6.2 Merge window, part 1 [LWN.net]

6.2 Merge window, part 1

Posted Dec 18, 2022 6:48 UTC (Sun) by Cyberax (✭ supporter ✭, #52523)
In reply to: 6.2 Merge window, part 1 by Paf
Parent article: 6.2 Merge window, part 1

There are no constants in SM4 that are not derived from first principles. Just like AES, SM4 uses S-boxes for the round function. They are calculated using different polynomials, but otherwise they are very similar.

So it's extremely unlikely that SM4 is backdoored. And if it is, then AES is also pretty much guaranteed to be just as vulnerable.

It doesn't mean that everyone should switch to SM4, it's simply not a good modern cipher from a purely practical standpoint.

to post comments

6.2 Merge window, part 1

Posted Dec 20, 2022 1:24 UTC (Tue) by Paf (subscriber, #91811) [Link] (1 responses)

“ The eight S-boxes of DES were the subject of intense study for many years out of a concern that a backdoor (a vulnerability known only to its designers) might have been planted in the cipher. The S-box design criteria were eventually published (in Coppersmith 1994) after the public rediscovery of differential cryptanalysis, showing that they had been carefully tuned to increase resistance against this specific attack.
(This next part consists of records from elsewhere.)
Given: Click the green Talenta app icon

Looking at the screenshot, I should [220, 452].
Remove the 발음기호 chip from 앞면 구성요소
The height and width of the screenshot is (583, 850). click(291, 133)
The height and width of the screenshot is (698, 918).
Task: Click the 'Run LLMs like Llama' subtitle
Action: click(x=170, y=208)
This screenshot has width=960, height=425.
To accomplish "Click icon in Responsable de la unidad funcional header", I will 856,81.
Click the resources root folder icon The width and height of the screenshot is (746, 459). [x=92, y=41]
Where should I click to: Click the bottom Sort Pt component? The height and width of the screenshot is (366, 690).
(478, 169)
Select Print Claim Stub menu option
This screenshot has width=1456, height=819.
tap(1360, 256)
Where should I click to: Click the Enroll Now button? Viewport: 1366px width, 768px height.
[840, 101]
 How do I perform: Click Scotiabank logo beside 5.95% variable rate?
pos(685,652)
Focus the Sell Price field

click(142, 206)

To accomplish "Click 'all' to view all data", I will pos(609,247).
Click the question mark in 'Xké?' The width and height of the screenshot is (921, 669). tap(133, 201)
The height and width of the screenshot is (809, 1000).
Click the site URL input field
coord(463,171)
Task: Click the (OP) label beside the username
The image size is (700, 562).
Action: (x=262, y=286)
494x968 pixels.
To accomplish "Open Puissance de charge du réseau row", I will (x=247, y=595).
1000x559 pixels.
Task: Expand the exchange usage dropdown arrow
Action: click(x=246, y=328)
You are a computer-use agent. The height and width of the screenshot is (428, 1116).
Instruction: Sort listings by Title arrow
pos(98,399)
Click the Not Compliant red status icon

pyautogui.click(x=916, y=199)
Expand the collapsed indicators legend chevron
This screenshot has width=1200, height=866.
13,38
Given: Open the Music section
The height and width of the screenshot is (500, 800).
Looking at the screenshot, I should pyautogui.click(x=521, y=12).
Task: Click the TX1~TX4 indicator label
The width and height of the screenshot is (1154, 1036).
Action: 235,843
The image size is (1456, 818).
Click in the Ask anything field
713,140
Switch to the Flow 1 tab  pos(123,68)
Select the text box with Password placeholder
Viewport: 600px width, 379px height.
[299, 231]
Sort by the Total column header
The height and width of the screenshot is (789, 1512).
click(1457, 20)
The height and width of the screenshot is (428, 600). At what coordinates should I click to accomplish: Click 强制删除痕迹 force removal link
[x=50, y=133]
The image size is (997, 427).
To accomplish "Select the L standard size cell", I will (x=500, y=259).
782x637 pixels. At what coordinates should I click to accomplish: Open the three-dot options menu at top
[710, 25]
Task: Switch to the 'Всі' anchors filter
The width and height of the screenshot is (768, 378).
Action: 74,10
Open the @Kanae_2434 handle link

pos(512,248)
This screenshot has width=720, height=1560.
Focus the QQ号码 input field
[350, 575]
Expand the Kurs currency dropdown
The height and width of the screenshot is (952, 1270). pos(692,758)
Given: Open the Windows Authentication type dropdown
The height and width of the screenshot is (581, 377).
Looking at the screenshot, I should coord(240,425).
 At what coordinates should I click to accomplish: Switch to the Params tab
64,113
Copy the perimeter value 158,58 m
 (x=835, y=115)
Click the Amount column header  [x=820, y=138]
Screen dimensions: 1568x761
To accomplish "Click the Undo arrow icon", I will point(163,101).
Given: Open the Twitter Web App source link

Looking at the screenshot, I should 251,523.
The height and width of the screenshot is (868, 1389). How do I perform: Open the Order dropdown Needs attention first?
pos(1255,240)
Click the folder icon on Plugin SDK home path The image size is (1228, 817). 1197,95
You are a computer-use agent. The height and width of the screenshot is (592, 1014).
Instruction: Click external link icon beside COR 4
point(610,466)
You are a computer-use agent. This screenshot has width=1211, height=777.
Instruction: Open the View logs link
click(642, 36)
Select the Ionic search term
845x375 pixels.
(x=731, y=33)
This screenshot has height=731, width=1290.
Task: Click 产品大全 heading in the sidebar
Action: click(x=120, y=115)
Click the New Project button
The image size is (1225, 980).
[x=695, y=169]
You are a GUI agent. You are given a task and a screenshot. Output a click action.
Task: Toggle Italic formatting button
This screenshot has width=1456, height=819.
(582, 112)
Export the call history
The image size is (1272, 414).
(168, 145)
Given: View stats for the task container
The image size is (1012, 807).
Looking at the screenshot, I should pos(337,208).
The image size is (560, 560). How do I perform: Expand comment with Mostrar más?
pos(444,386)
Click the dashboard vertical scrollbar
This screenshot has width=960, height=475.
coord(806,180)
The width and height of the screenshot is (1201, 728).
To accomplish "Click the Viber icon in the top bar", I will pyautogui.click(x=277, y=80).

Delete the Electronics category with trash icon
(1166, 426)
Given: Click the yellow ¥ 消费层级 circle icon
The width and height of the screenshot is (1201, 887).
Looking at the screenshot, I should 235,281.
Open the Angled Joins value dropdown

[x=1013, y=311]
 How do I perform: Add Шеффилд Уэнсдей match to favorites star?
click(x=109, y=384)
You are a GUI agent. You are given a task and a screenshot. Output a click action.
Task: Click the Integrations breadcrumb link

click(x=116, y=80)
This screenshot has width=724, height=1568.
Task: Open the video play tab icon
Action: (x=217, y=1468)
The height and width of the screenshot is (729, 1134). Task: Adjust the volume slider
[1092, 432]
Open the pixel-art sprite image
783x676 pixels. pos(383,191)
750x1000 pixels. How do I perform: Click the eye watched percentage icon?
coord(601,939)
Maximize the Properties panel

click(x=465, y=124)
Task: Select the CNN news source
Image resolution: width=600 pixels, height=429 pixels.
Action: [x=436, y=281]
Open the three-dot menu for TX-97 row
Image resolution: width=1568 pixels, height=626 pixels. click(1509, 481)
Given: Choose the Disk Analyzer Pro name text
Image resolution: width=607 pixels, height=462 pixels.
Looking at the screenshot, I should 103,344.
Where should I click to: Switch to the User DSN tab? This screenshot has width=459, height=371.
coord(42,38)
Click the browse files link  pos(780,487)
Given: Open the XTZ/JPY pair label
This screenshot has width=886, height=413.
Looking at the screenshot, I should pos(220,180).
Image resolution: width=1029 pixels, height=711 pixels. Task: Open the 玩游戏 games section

Biham and Shamir found that even small modifications to an S-box could significantly weaken DES.[4]”
From Wikipedia. From your description, you know more of the details of S-box creation than I do, but this sure sounds like an S-box could be weak in a way that might not be apparent to others.

6.2 Merge window, part 1

Posted Dec 23, 2022 3:45 UTC (Fri) by Cyberax (✭ supporter ✭, #52523) [Link]

S-Boxes in DES were basically chosen experimentally, they are not a result of any "nothing up my sleeves" process.

In contrast, both AES and SM4 use algorithmically generated S-Boxes. The algorithms are very similar, so it's highly unlikely that only one of them is vulnerable.